The report’s data indicate that damage from a giant solar storm can cause prolonged blackouts that would mainly affect undersea cables that connect different continents and are responsible for the world’s computer network. Cables for regional connections would be at less risk, as they are not affected by the solar storm’s emissions.
Although governments and businesses were able to re-establish power again in a few hours or days, the damage caused could prevent the connection from continuing to work longer.
A solar storm is caused by a massive coronal mass ejection from the Sun that is composed of ionized gas at high temperatures and that can create electromagnetic fields strong enough to affect electrical grids.
In this way, although local networks remained intact, entire countries could disconnect from the Internet.
“Our infrastructure is not prepared for a large-scale solar event. We have a very limited understanding of what the extent of the damage would be,” said Sangeetha Abdu Jyothi.
The last solar storm was detected in 1989 and caused a 9-hour blackout in northeastern Canada. Abdu Jyothi now believes the possibility of another similar incident may be greater as it has been more than 30 years since the last incident.

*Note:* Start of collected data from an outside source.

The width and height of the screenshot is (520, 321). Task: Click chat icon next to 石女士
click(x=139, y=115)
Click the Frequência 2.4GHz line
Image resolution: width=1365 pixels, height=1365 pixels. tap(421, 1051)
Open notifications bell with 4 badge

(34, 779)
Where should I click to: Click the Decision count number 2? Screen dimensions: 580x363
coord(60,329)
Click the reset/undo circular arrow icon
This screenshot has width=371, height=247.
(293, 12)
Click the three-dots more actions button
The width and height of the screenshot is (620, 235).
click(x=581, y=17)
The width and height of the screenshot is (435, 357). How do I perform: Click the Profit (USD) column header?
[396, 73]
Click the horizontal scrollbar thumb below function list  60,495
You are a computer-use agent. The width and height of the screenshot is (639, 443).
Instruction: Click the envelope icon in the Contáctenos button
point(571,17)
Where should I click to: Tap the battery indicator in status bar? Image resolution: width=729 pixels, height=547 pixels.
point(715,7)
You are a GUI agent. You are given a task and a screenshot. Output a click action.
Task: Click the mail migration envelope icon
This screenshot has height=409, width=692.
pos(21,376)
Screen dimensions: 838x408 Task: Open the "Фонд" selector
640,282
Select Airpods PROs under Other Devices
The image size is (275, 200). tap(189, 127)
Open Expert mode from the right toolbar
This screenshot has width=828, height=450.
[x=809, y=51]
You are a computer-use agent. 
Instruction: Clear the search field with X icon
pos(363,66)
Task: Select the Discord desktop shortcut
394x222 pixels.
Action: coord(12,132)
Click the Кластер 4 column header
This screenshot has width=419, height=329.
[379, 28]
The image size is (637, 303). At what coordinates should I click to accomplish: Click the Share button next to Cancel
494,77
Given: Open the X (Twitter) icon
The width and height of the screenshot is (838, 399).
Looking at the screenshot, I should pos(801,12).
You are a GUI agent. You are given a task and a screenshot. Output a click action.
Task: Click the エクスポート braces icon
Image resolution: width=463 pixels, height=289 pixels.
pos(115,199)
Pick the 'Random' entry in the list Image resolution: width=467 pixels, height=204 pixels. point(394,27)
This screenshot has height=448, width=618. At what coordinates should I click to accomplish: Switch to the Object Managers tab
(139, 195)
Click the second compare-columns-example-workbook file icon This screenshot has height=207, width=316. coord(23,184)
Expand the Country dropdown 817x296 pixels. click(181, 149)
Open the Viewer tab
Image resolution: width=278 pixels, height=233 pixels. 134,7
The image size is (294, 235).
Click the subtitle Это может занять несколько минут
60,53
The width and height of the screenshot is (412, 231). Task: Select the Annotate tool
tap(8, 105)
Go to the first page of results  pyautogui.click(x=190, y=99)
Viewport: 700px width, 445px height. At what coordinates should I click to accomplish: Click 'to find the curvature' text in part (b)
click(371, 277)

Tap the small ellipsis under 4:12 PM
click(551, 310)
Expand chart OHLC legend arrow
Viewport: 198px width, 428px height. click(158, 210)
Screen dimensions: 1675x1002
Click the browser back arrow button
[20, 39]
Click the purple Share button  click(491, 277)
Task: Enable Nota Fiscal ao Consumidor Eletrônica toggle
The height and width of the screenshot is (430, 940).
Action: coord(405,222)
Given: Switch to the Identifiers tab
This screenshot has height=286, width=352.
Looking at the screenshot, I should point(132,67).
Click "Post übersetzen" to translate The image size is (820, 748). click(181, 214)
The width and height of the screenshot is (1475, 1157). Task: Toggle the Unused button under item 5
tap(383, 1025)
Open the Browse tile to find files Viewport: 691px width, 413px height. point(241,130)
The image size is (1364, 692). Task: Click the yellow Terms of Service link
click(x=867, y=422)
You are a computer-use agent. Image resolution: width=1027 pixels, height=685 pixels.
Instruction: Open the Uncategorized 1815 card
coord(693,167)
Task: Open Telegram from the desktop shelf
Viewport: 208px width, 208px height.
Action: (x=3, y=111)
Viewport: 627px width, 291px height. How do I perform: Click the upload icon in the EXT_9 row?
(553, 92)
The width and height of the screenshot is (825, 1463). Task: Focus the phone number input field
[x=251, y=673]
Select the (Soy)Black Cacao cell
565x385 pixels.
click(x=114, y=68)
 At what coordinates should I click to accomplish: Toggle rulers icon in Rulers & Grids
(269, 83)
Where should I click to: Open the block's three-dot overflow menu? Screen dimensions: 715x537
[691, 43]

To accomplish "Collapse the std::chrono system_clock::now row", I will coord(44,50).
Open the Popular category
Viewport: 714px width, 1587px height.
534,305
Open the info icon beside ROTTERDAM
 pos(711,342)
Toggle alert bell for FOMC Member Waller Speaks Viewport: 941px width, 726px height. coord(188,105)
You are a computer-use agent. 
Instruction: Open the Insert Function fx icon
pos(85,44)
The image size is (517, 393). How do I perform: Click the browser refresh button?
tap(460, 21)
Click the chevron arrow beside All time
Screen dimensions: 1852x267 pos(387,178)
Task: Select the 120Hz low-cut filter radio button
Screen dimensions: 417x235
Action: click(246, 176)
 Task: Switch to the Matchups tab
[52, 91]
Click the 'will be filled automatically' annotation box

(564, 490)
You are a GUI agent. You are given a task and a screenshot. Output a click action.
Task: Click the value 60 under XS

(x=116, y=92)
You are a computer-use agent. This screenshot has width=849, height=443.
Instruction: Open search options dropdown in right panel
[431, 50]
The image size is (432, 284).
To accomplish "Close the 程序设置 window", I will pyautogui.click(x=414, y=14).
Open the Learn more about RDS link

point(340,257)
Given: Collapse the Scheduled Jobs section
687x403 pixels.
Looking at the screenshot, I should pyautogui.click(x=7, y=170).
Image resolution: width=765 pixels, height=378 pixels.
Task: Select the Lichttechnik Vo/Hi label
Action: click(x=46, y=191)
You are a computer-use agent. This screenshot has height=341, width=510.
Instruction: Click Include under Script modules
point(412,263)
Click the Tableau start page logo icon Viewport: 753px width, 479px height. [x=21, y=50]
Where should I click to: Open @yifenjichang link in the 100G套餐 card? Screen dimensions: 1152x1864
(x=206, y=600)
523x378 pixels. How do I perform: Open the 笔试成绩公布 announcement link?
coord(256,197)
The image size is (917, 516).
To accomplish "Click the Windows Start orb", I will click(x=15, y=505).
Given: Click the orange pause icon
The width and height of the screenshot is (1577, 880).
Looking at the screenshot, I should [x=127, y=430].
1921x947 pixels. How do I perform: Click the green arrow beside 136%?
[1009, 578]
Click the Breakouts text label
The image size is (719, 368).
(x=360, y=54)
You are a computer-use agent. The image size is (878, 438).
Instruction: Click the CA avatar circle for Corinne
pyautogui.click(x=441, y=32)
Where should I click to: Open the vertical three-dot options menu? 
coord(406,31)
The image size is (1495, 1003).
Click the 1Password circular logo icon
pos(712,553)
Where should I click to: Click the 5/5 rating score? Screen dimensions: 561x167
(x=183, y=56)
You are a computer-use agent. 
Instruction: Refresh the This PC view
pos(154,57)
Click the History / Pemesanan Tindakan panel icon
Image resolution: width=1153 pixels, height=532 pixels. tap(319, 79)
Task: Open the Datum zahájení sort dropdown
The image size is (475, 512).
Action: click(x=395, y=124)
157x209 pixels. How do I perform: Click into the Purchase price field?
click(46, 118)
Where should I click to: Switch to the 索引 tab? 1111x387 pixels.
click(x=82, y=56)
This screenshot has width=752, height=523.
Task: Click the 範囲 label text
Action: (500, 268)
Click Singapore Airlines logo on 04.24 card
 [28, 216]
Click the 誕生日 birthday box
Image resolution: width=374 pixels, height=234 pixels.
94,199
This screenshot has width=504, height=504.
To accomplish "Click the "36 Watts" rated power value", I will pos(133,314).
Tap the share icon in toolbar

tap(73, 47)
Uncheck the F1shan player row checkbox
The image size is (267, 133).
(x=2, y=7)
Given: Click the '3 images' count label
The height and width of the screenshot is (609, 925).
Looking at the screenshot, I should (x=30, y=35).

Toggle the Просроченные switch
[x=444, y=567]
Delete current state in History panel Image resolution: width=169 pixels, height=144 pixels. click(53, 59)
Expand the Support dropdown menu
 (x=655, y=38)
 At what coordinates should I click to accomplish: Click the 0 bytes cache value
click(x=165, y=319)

Finally, scientists warn that satellites are also likely to be rendered inoperative by the solar storm, which would impede the network’s use worldwide. The undersea cables most at risk of damage are those that cross the Atlantic and Pacific oceans at higher points, while those connected to Singapore are at lower risk because they are closer to the equator.
Currently, researchers are continuing studies to more accurately predict the damage caused by a solar storm to avoid further complications by preparing agencies and governments around the world.